▶ _GOAL_
Copy the data verbatim, from the line containing "Given: Select the Transnistria link" through the line containing "This screenshot has height=701, width=1552.", and leave the pictures out.

▶ _DATA LINES_
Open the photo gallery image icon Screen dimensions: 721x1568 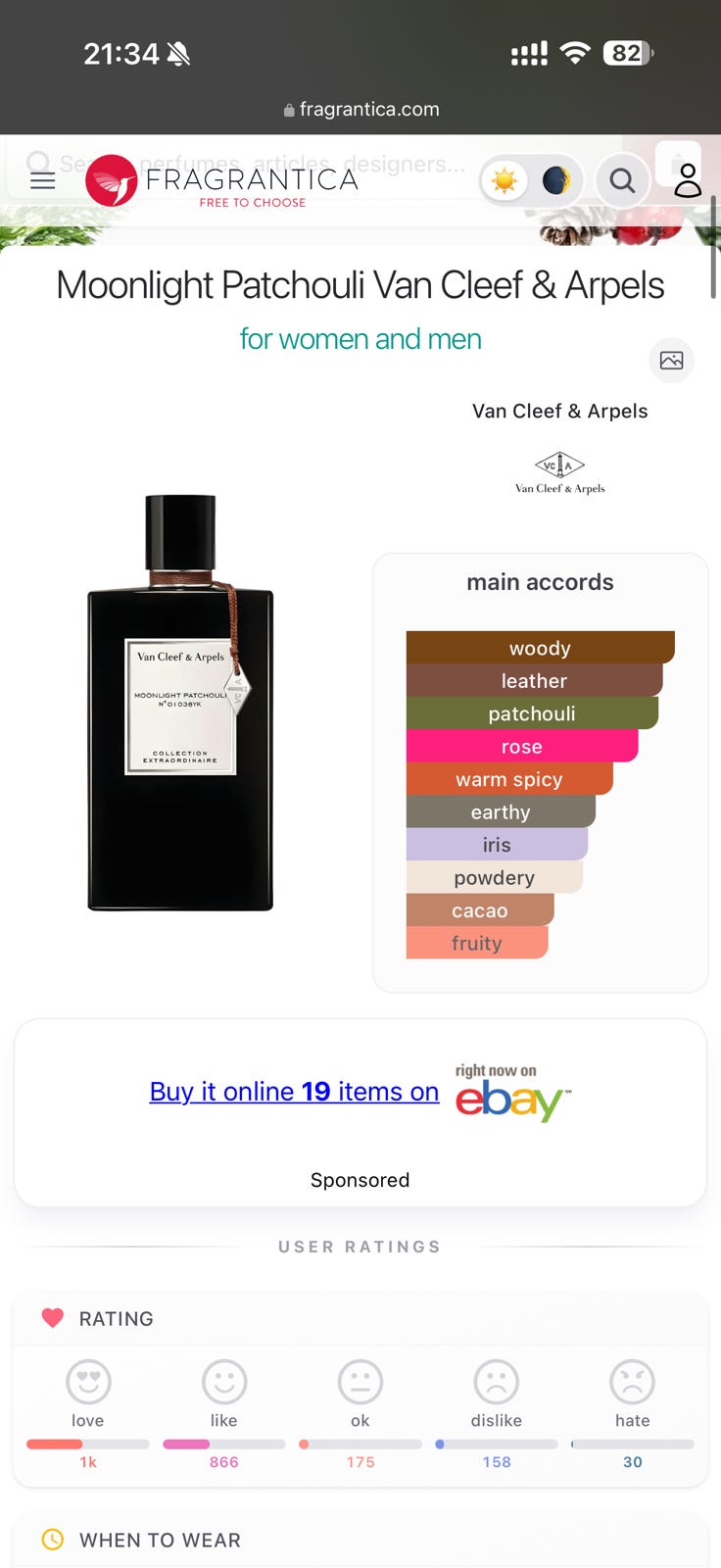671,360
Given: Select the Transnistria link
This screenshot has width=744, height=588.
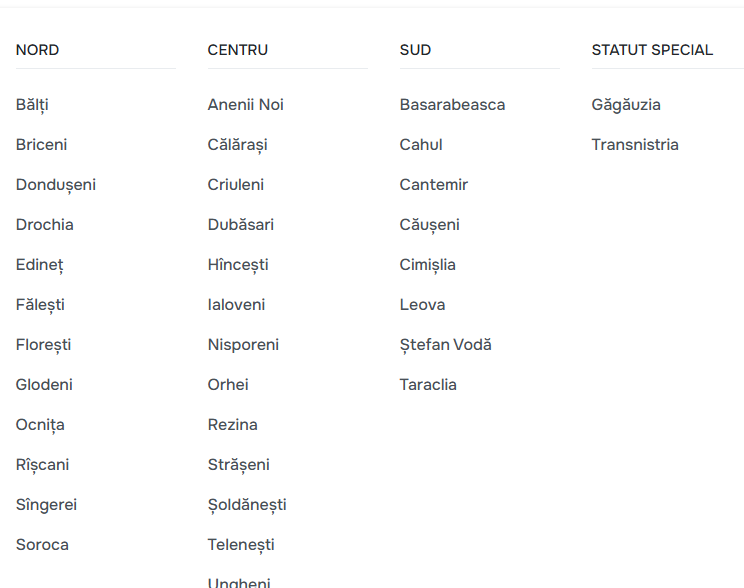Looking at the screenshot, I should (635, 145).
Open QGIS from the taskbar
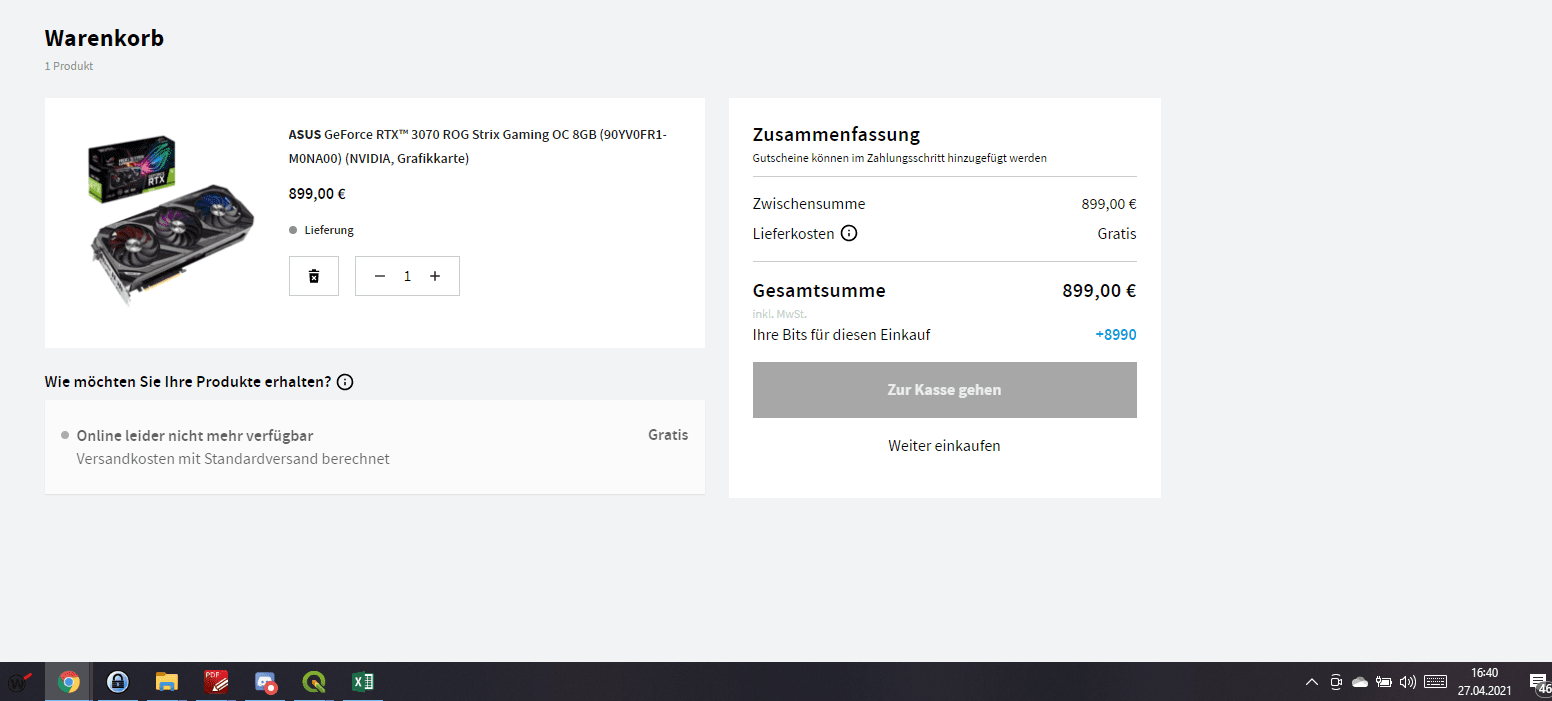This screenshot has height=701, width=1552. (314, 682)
...
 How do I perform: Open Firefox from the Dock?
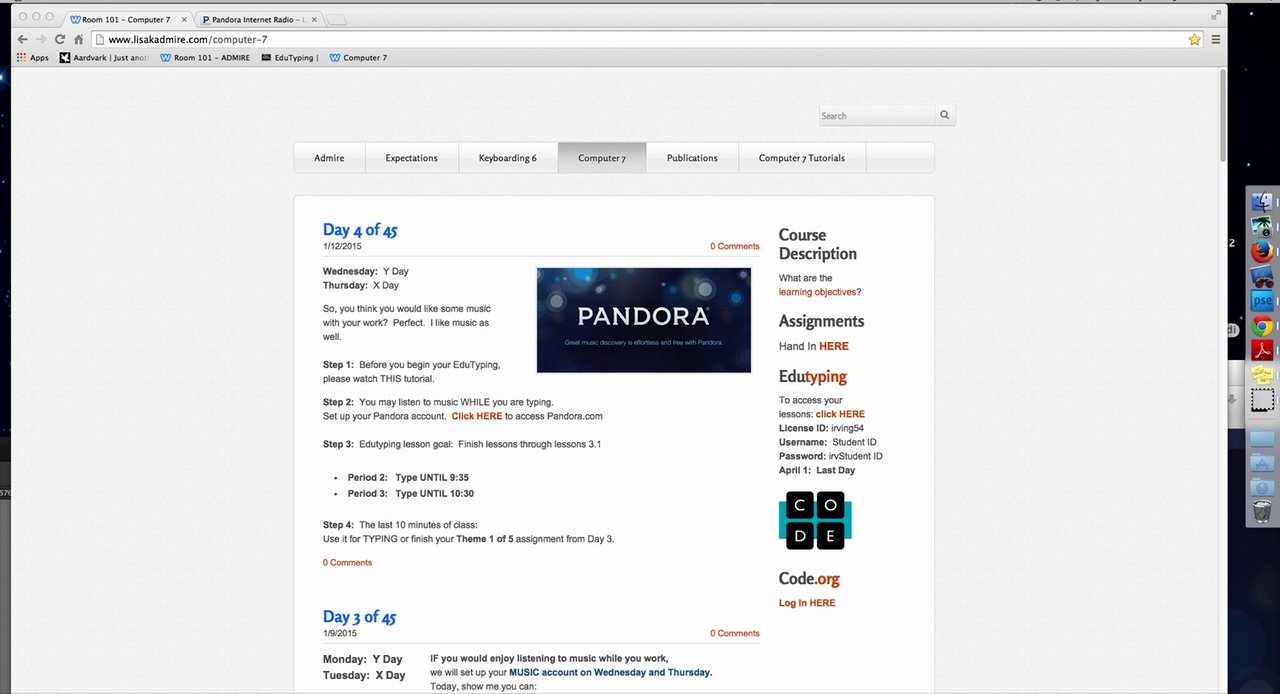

▶ _RESPONSE TO THE TASK_
Given: Select the Transnistria link
This screenshot has width=744, height=588.
Looking at the screenshot, I should (635, 145).
Open QGIS from the taskbar
This screenshot has height=701, width=1552. (314, 682)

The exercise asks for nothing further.